Union: City is the reason, not the solution, for teacher shortages

The Department of Education hasn’t officially submitted a proposal to train and certify its own teachers, but already the plan has encountered stiff resistance.

Just two days after a top department official floated the idea during testimony at Governor Cuomo’s education reform commission, New York City teachers union president Michael Mulgrew said he “strongly opposes” any effort to give the city authority over teacher certification, a process currently reserved almost exclusively for education colleges.

State and city officials contend that handing off certification duties to the education department would help chip away at the long-standing problem of teacher shortage some subjects.

But citing teacher attrition data from the 2006-2007 school year, Mulgrew wrote in a letter to commission Chair Richard Parsons today that if anyone is to blame for the teacher shortages in the school system, it is the education department.

Of the 6940 teachers hired that year, 38.9 percent have left the system, according to data provided by the UFT. That rate increased to 50 percent for teachers of Science, English and English as a Second Language.

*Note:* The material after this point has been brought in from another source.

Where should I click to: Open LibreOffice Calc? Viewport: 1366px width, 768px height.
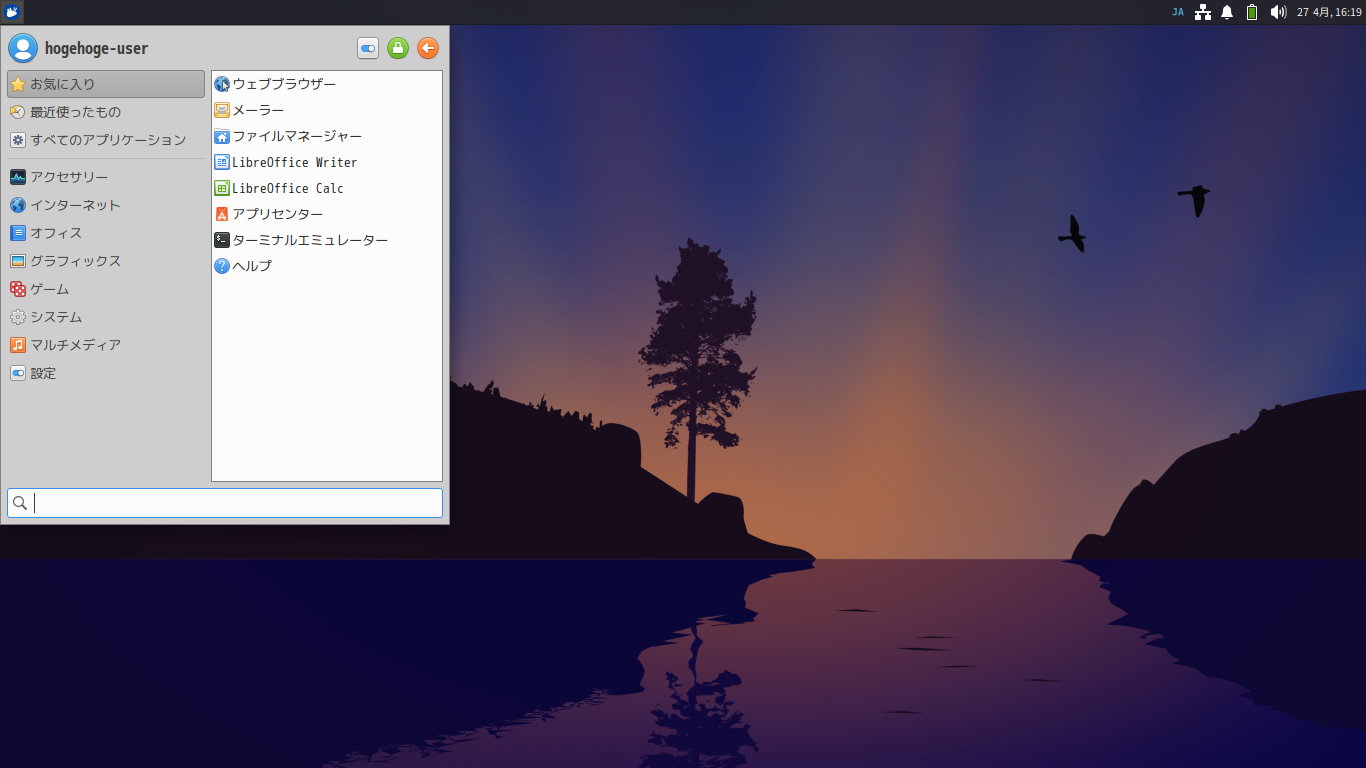[x=287, y=188]
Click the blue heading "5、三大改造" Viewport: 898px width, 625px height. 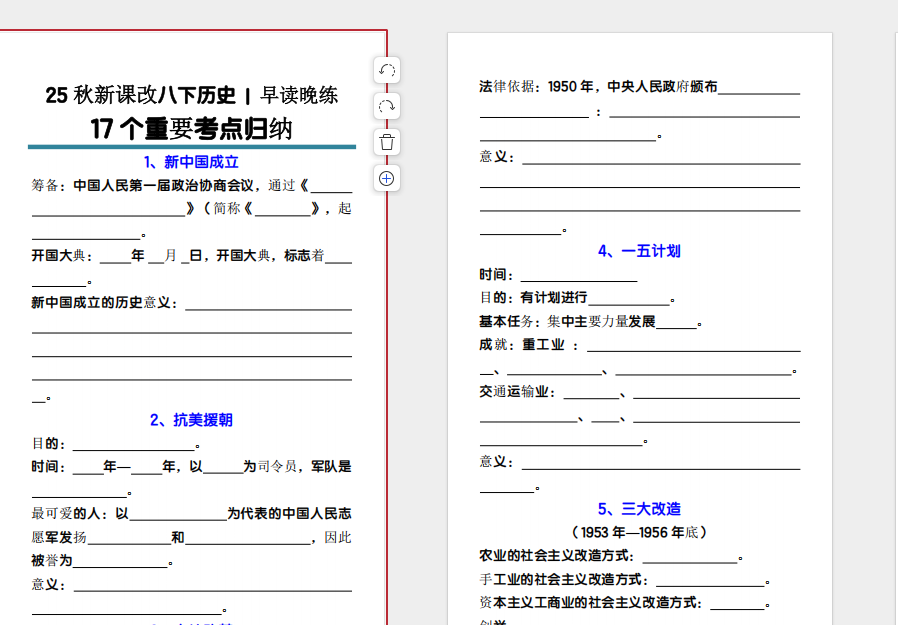pyautogui.click(x=639, y=509)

“The specific problems of staffing these shortage areas are not a function of poor teacher training in existing institutions, but rather the DOE’s abysmal record of supporting, developing and retaining the teachers it already has,” Mulgrew wrote.

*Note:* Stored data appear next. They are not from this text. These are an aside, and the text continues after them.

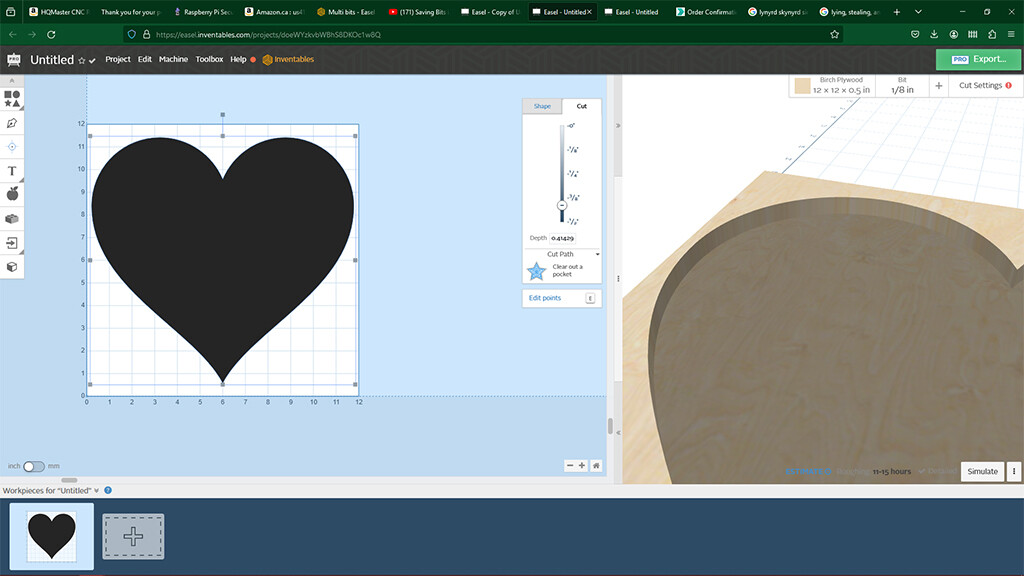
Task: Select the Text tool
Action: 12,171

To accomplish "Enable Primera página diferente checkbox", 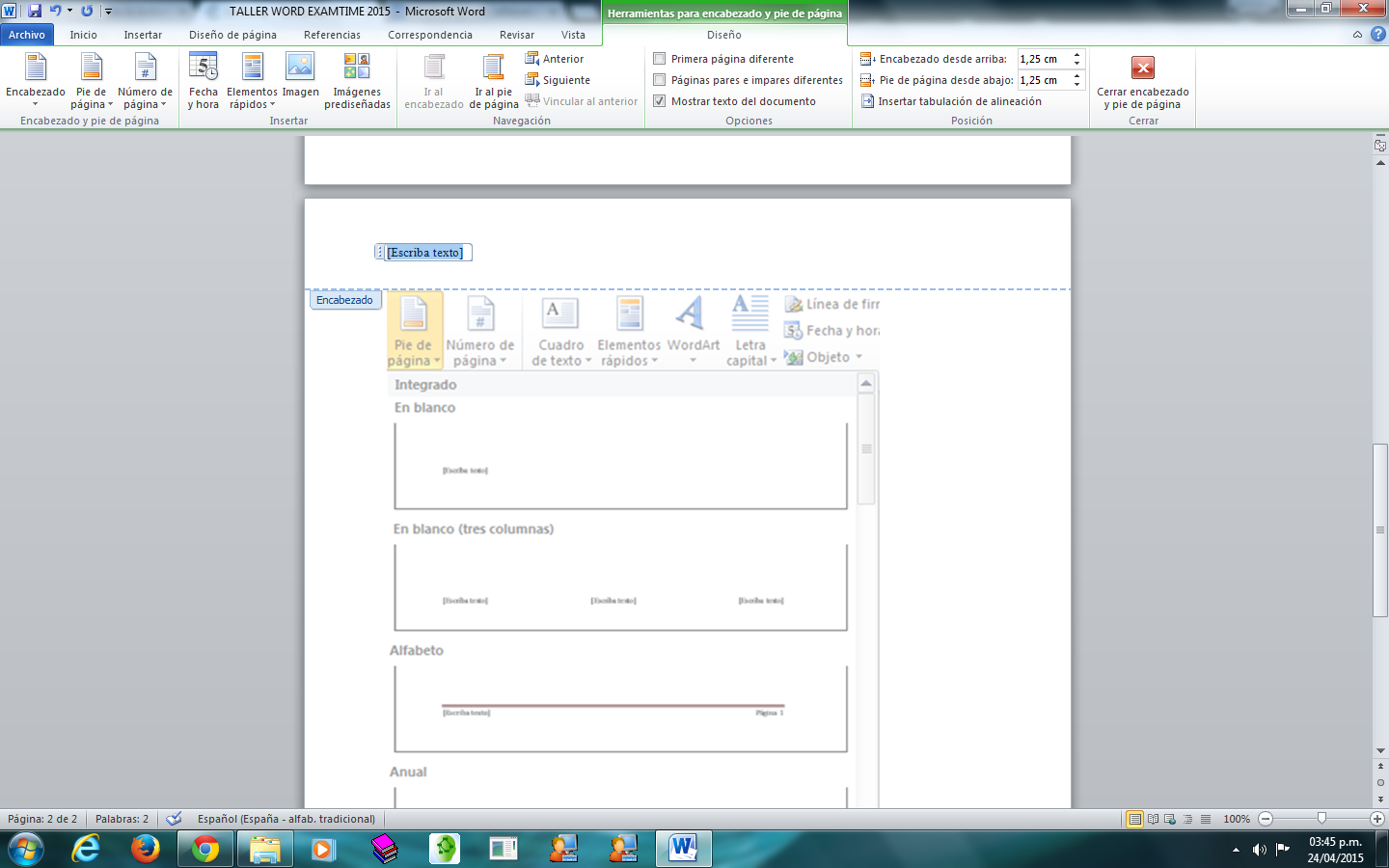I will pos(660,59).
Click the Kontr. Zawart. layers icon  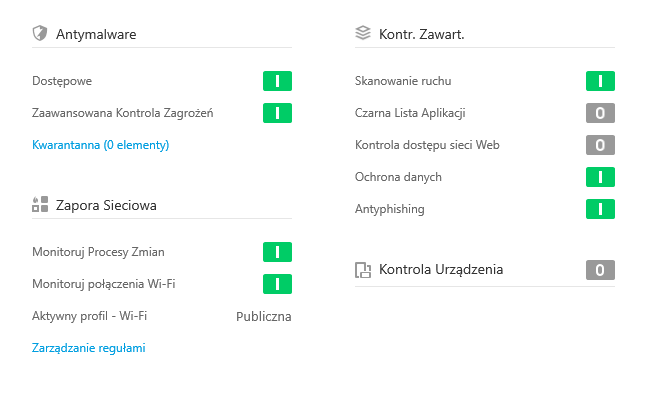point(363,34)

Overall teacher attrition is actually down 50 percent since the time Bloomberg took office a decade ago, according to department spokeswoman Erin Hughes said.

“Mr. Mulgrew is entitled to his own rhetoric, but not his own facts,” Hughes said in a statement. Mulgrew and union officials said that fewer people left the school system in recent years because the economic recession and high unemployment has made it riskier for teachers to leave their jobs.

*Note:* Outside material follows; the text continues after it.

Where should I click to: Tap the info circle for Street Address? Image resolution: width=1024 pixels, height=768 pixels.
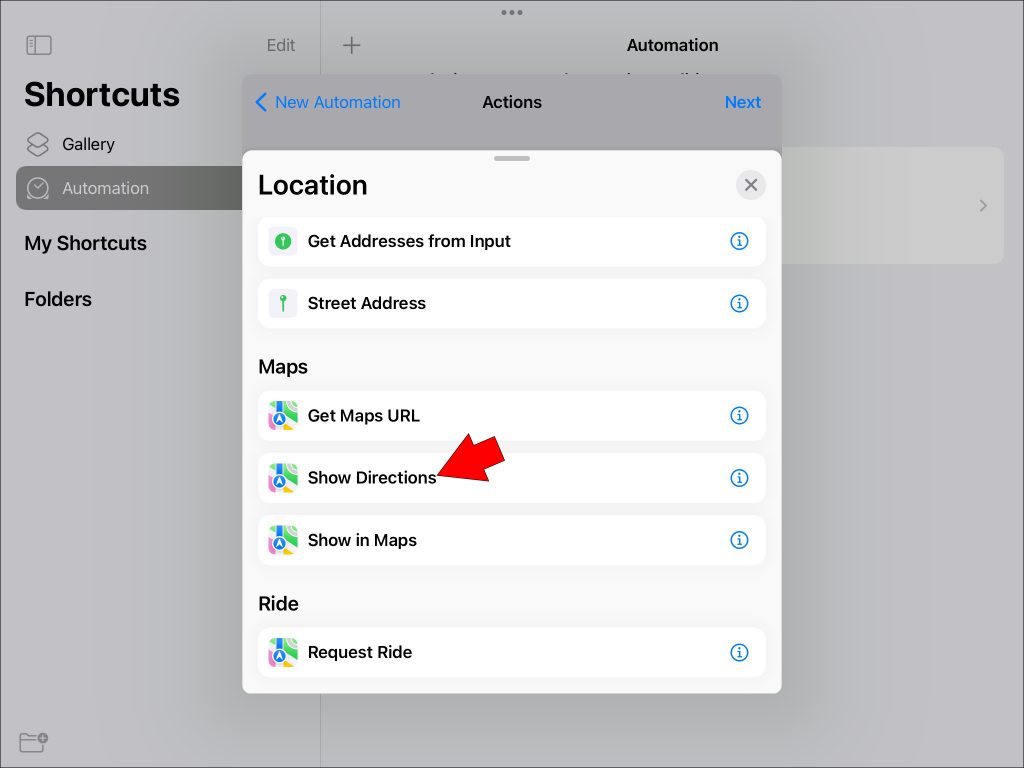tap(739, 303)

In Tuesday’s testimony, however, Chief Academic Officer Shael Polakow-Suranksy said  that traditional education programs haven’t produced enough highly-qualified candidates to fill the system’s needs.

“Already, we’re having to retrain many teachers when they come into the system because they don’t have the skills that they need,” Polakow-Suranksy said.

The commission, which includes American Federation of Teachers President Randi Weingarten, won’t have a final say on whether the proposal is approved. But its recommendations, expected later this year, are likely to influence many education policy decisions that get made at the state level.

Merryl Tisch, chancellor of the New York State Board of Regents, said today that better preparation — not high attrition — was the solution.

“For 30 years we’ve been talking about shortages in math and science,” she said. Traditional education programs “aren’t churning out enough teachers who are qualified and certified to teach at the level we need them to.”

“No one should get in an uproar,” Tisch added. “This is the beginning of a conversation that I think is long overdue.”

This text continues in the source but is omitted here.